§ Written exercise: Update the listing, starting at the line containing "Where should I click to: Switch" and stopping after the line containing "pyautogui.click(x=409, y=20)", by replacing "share icon" with "share button" and changing nothing else. Omit the pictures from your answer.

§ Records provided:
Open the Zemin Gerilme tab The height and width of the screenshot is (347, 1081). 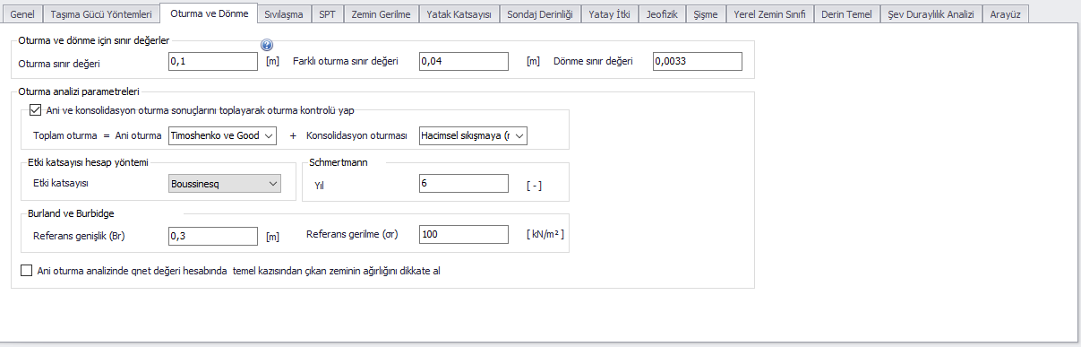pos(382,14)
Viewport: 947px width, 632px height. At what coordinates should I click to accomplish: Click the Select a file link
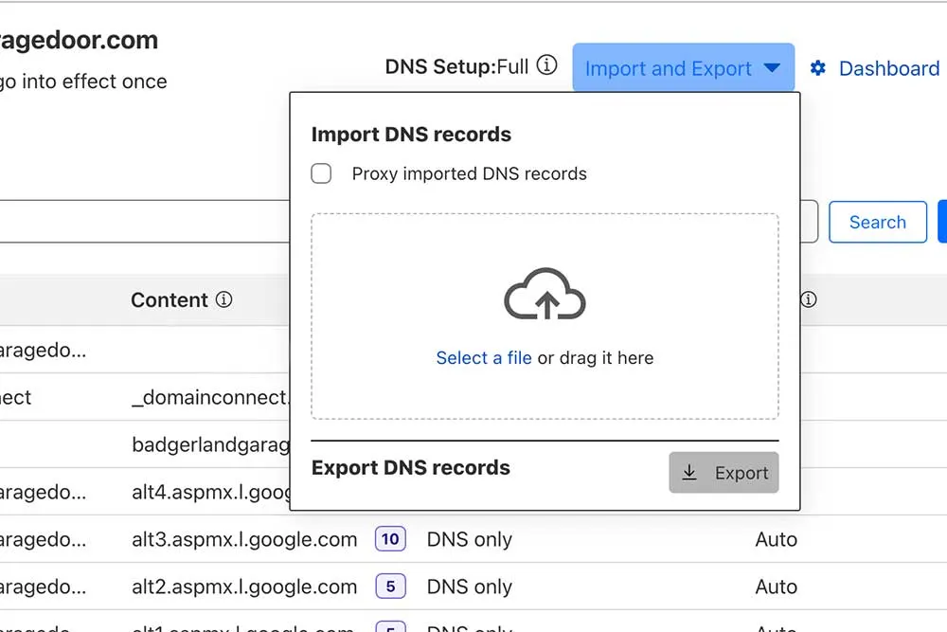[x=484, y=358]
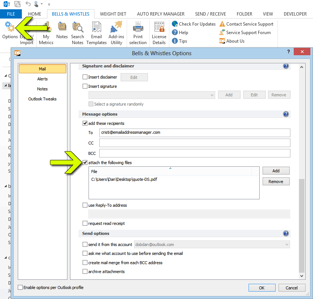Image resolution: width=313 pixels, height=299 pixels.
Task: Expand the send account dropdown showing dobdan@outlook.com
Action: coord(287,244)
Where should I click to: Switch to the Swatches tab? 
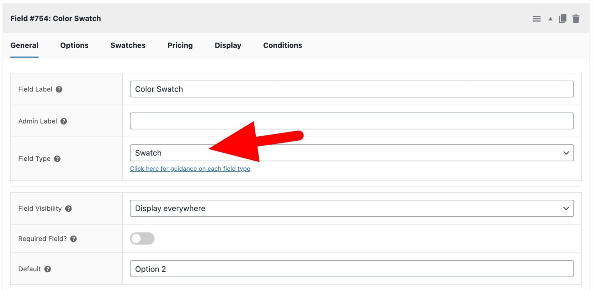128,45
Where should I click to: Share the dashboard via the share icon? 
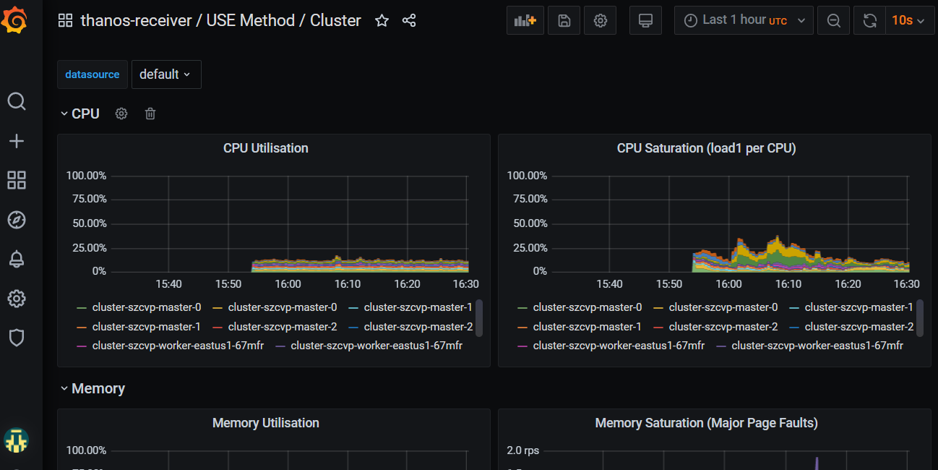pyautogui.click(x=409, y=20)
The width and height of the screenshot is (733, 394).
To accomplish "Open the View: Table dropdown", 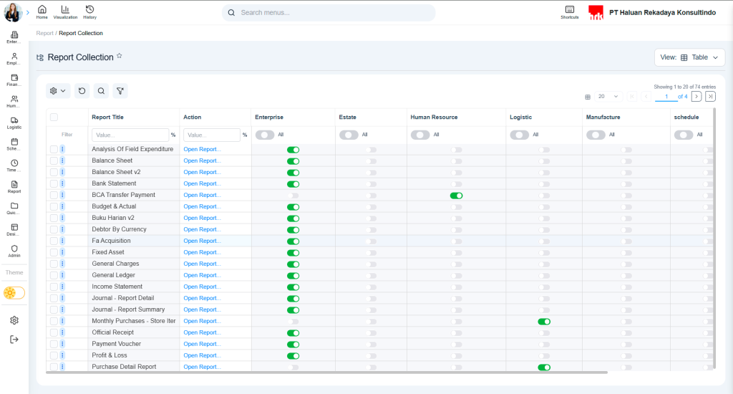I will [x=689, y=57].

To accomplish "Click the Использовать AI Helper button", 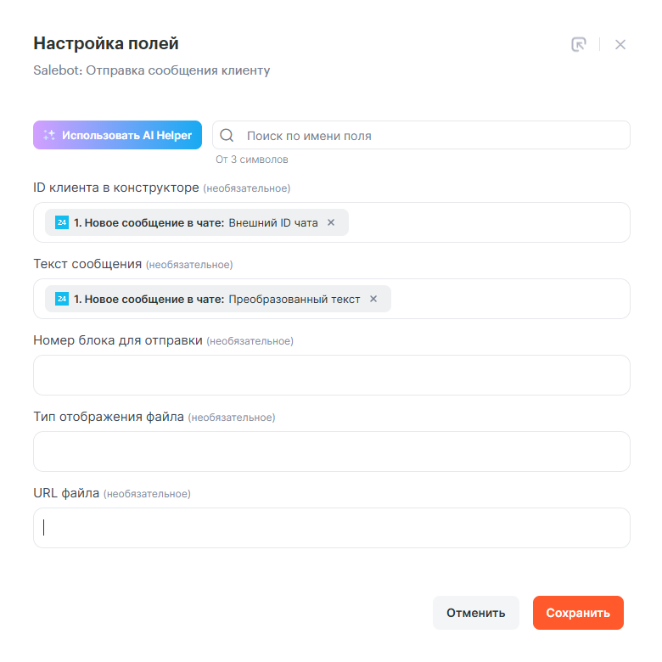I will [118, 135].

§ Solution to the problem:
Where should I click to: Switch to the Swatches tab? 
128,45
Where should I click to: Share the dashboard via the share button? 
pyautogui.click(x=409, y=20)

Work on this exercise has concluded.